Solution to Divorce Woes: Don’t Get Married

Been there, done that, save your time

My generation has been divorce-shy in the wake of our parents’ bad behavior. When I was in school, at least half my friends’ parents were getting divorced, and some of those divorces were vicious; my friends were used as pawns in emotional games between people who were little more than children themselves. It was pretty gruesome.

So I guess it’s to our credit that when members of Generation X do get divorced, we try to do it right. In the Sunday New York Times, author Susan Gregory Thomas wrote an article called “The Good Divorce“—a phrase she knows sounds contradictory:

Frankly, hearing the word-sandwich of “good” and “divorce”—which I do with some frequency—makes me queasy. Bluntly, there is precious little upside to divorce.

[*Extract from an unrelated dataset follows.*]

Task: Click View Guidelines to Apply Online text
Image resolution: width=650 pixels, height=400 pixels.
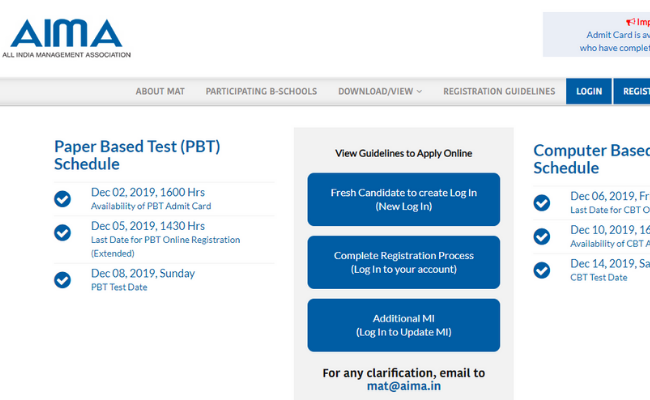Action: point(404,153)
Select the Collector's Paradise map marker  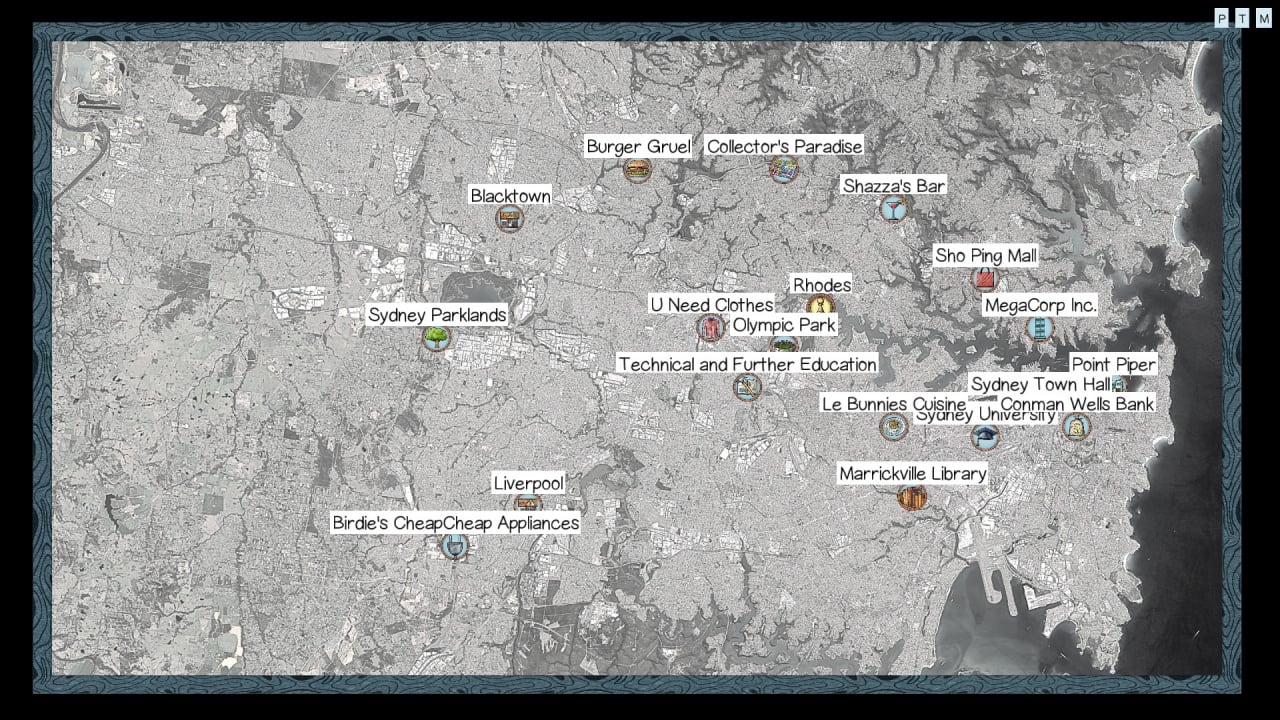783,170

It is a horror, its effects on everyone are real and enduring … It is hard to feel as if one is a good, divorced parent. But one can try.

Gregory Thomas seems to be doing quite well with her husband and children, but obsesses over research results (I’m sure she has “children of divorce” as a Google Alert), citing a June study that upset her. Here’s how she characterized it:

Children of divorce score worse in math and social skills, and suffer from lower self-esteem than those from non-divorce households, period. Published in the June issue of American Sociological Review, the author, Hyun Sik Kim—a doctoral candidate at the University of Wisconsin, Madison—formulated this devastating conclusion: “After the divorce, students return to the same growth rate as their counterparts … But they remain behind their peers from intact families.”

First of all, I understand newsrooms have to cut down, but that second sentence has a misplaced modifier that a third-grader—even one with divorced parents—could spot. Secondly, have the fact-checkers been dismissed as well? The study isn’t nearly as devastating or all-encompassing as Gregory Thomas implies. In his conclusion, Hyun Sik Kim writes:

Because the analyses followed children for only two years after parental divorce, neither latent negative effects nor resilience effects could be fully observed. … The results presented here are confined to children who experienced the divorce of two biological parents during the period between spring of 1st grade and spring of 3rd grade, and who were 7 to 9 years and 9 to 11 years in respective survey points. This limitation means the results may not apply to children who experience parental divorce in early childhood or adolescence.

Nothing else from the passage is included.